La co-évolution du freelancing IT avec les DSI
Le marché des freelances, surtout en IT, croît grâce aux besoins d'expertise externe des entreprises, offrant flexibilité et valorisation des compétences via des statuts simplifiés et diversifiés.
Ce qu’on appelle le marché des freelances cache des réalités très différentes selon les secteurs et l’utilisation de ce statut. Tout d’abord parce qu’il s’agit d’une façon de travailler qui est régulièrement en complément d’une activité « alimentaire » en CDI. Ainsi, une étude Statista révèle que le salaire mensuel moyen d’un freelance est de 470€.
Si on se concentre sur les freelance « à temps complet », on peut distinguer 3 catégories d’actifs : le marché des experts (jusqu’alors très IT), le marché des créatifs, des producteurs (le monteurs vidéos, le community managers, etc) et celui des travailleurs précarisés par la plateformisation des entreprises de transports (Uber, livraison).
Les freelances IT représentent aujourd’hui une communauté conséquente dont ses membres peuvent assez facilement naviguer entre salariat, freelancing et consulting via des ESN.
Faire face à l’hyper-croissance des besoins IT par le recours à l’expertise externe
Pour comprendre le développement de cette communauté de freelances IT, il faut comprendre comment le besoin d’expertise externe a trouvé sa demande et revenir quelques décennies en arrière. Les ordinateurs comme outils de travail se généralisent dans les années 2000, l’information circule de mieux en mieux sur le web, et les entreprises voient leurs besoins IT exploser : équipements des collaborateurs, implémentation des ERP, et développement d’infrastructures IT (pour notamment gérer ce nouvel or digital qu’est la data).
Ces besoins IT ont évidemment engendré une explosion des besoins en travailleurs possédant des compétences IT spécialisées. Pour répondre à cette demande croissante, les SS2I (Sociétés de Services en Ingénierie Informatique), aujourd'hui rebaptisées ESN (Entreprises de Services Numériques), ont constitué un vaste vivier de compétences externes. Ces ressources sont devenues un soutien précieux pour les Directions Informatiques, leur permettant de gérer efficacement l'expansion et la complexité croissante de leur périmètre d'action. Les ESN ont ainsi offert aux DSI un levier de flexibilité essentiel, autant dans les logiques de maintenances que pour des gros projets de migration vers le cloud.
Cette flexibilité s'est manifestée tant dans la gestion des variations de volume d'activité que dans l'acquisition de nouvelles compétences et expertises, sans pour autant alourdir leur masse salariale interne. Aujourd'hui, on observe une répartition variable de l'activité au sein des DSI entre experts internes et externes. Cette répartition peut osciller considérablement : certaines structures fonctionnent avec 40% de ressources internes et 60% d'externes, tandis que d'autres privilégient une composition inverse, avec 80% d'internes pour 20% d'externes.

# Défis
A) Recopiez le passage du texte sur le freelancing IT situé entre « La co-évolution du » et « est de 470€. », bornes incluses, en substituant « CDD » à « CDI ».
B) Poursuivez le texte sur le freelancing IT à partir de sa dernière phrase.
Le matériel qui suit est distinct du texte de départ.

# Matériel
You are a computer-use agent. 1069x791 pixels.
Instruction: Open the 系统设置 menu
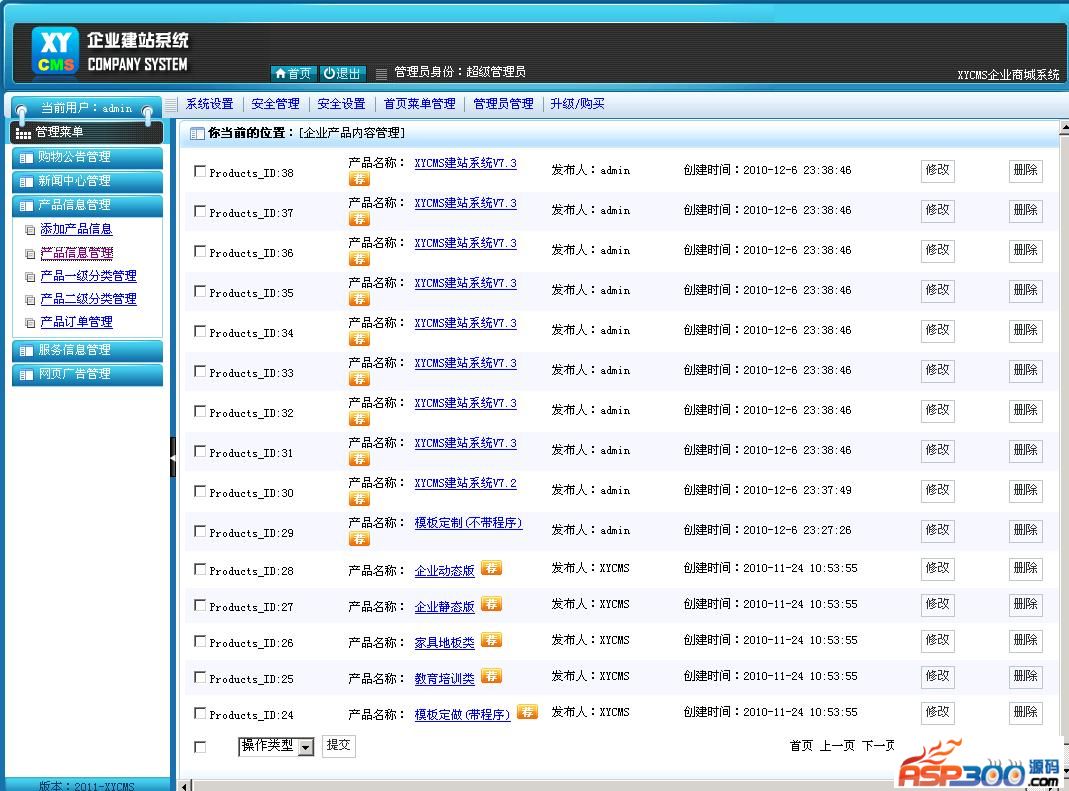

# Réponses par tâche
A)
La co-évolution du freelancing IT avec les DSI
Le marché des freelances, surtout en IT, croît grâce aux besoins d'expertise externe des entreprises, offrant flexibilité et valorisation des compétences via des statuts simplifiés et diversifiés.
Ce qu’on appelle le marché des freelances cache des réalités très différentes selon les secteurs et l’utilisation de ce statut. Tout d’abord parce qu’il s’agit d’une façon de travailler qui est régulièrement en complément d’une activité « alimentaire » en CDD. Ainsi, une étude Statista révèle que le salaire mensuel moyen d’un freelance est de 470€.

B)
La diversification de l’offre d’expertise externe
Si le marché est encore florissant pour ces ESN, les travailleurs de ce secteur se sont rendus compte qu’ils pouvaient valoriser leur compétence sur le marché et générer des revenus supérieurs un prix moins margé pour leur client. A titre d’exemple, un consultant SAP freelance gagne en moyenne 683€ par jours travaillés alors qu’en tant que salarié, le salaire mensuel moyen avoisine les 4 167€ (source : talent.com). Par ailleurs ce phénomène de transition du salariat vers le freelancing s’est vu amplifié par la popularisation des statuts auto-entrepreneurs et de la SASU (Société par Actions Simplifiée Unipersonnelle), les 2 formes juridiques aujourd’hui majoritaires chez les freelance, sans oublier l’option du portage salarial dont le développement s’est accéléré dans les années 2010.
Le marché étant en constante tension, cette offre freelance a donc trouvé sa clientèle et le vivier de freelance IT s’est progressivement constitué pour atteindre selon les experts une taille proche des 100k en France. A noter qu’il n’existe en réalité pas de chiffre précis sur le nombre de freelances IT car la catégorie « IT » n’a pas de définition stable et le freelancing n’est pas jamais un choix définitif. En effet, sur un marché en tension, les freelances peuvent plus facilement choisir de revenir sur une activité salariée plus stable sans être confrontés à un vide d’offres d’emploi.
Bien sûr, ce vivier de freelance IT est hétérogène et les dynamiques analysées restent relatives aux communautés qui le constituent. La communauté des développeurs est par exemple beaucoup plus importante que celle des experts en cybersécurité, dont la pénurie est ressenties par plus de 70% des entreprises françaises de plus de 100 salariés (source : 2024 Cybersecurity Skills Gap).
Que nous apprend l’émergence de ce vivier d’experts freelance dans l’IT ?
D’abord, les carrières des freelances IT donnent un aperçu du versant extrême du phénomène général des carrières professionnelles délinéarisées, qu’ils parviennent à valoriser par l’augmentation de leur TJM ce qui accroit l’attractivité de l’activité freelance.
Ensuite un écosystème de services s’est développé autour de ces freelances, autant dans des services alternatifs aux avantages et protections du salariat, que dans les acteurs du recrutement qui en même temps d’intermédier la communauté freelance, lui a donné accès à un grand nombre de clients potentiels et donc une meilleure capacité à choisir leurs missions.
Enfin, la complexification et l’accélération des nouvelles technologies a généré un tel besoin d’expertise sur le marché du service IT que l’écosystème s’est granularisé jusqu’au freelance. Cette pression technologique a obligé les DSI à être flexibles et organiser leur périmètre de manière à intégrer facilement des expertises externes.
Cette stratégie organisationnelle prélude une tendance de fonds des stratégies d’appels à l’expertise externe de la part d’autres fonctions, comme la fonction RH ou la fonction finance.